Processus électoral au Burkina : Une enquête révèle la place prédominante de l’argent pendant la campagne

L’alliance pour refonder la gouvernance en Afrique section Burkina Faso ( ARGA/BF) a au cours du scrutin présidentiel et législatif du 22 novembre 2020, observé le financement de la campagne. C’est au cours d’un déjeuner de presse que l’ARGA/BF a livré les résultats de son enquête, et le moins que l’on puisse dire c’est que l’argent a eu un poids énorme dans le processus électoral.

L’enquête menée par ARGA/BF a concerné 5 régions que sont le Centre, le Centre- Ouest, les Hauts-Bassins, la Boucle du Mouhoun et le Nord. Au total 358 personnes ont été interrogées par questionnaire et 47 personnes ressources à travers des entretiens individuels. Cette enquête fait suite à une étude réalisée en 2019 sur le financement de la campagne. Celle-ci avait révélé une prédominance de l’argent à tous les niveaux du processus électoral que ce soit dans le choix des candidats, et même dans la gestion des mandats électifs. ARGA/BF a donc vu à travers la campagne des élections présidentielle et législatives du 22 novembre 2020, une occasion de pouvoir observer en temps réel les pratiques des acteurs sur le terrain.

Il ressort de l’enquête que les candidats et les électeurs trouvent dans la campagne une opportunité de se livrer à un jeu marchand. « Les électeurs dans la plupart des cas exigent de l’argent aux candidats qui en retour se montrent assez généreux. Ce qui donne l’impression que c’est le plus généreux qui l’emporte sur les autres », a expliqué Boureima Ouédraogo, médiateur d’ARGA/BF.

Le processus électoral, un marché pour candidats et electeurs

Au cours de cette campagne, tous les partis politiques ont fait un geste à l’endroit de l’électorat, que ce soit en espèces, en vivres, en carburant ou en gadgets (pagnes, tee-shirts). Parmi ceux qui ont été les plus généreux, le MPP arrive en tête, suivi du CDP puis viennent l’UPC, le NTD et l’ADF/RDA. Cette générosité des formations politiques n’a d’autre ambition que d’influencer le choix des électeurs.

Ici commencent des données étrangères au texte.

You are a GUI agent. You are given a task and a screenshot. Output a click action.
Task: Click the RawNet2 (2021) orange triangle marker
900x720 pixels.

Et dans cette course aux voix, les femmes, les jeunes et les leaders coutumiers et religieux sont les plus courtisés.

L’enquête a aussi permis de relever une nouvelle tendance, notamment dans le quartier Djikofè situé à Ouagadougou, qui consiste pour les jeunes à créer une expertise qui leur permet de monnayer de la mobilisation. « Quel que soit le parti qui vient les voir, vous payez en fonction de votre enveloppe et vous dites de combien d’hommes et de femmes vous avez besoin et combien vous avez à leur offrir et ces jeunes se chargent de les mobiliser », relate Boureima Ouédraogo.

Banderole

Le discours politique relégué au second plan…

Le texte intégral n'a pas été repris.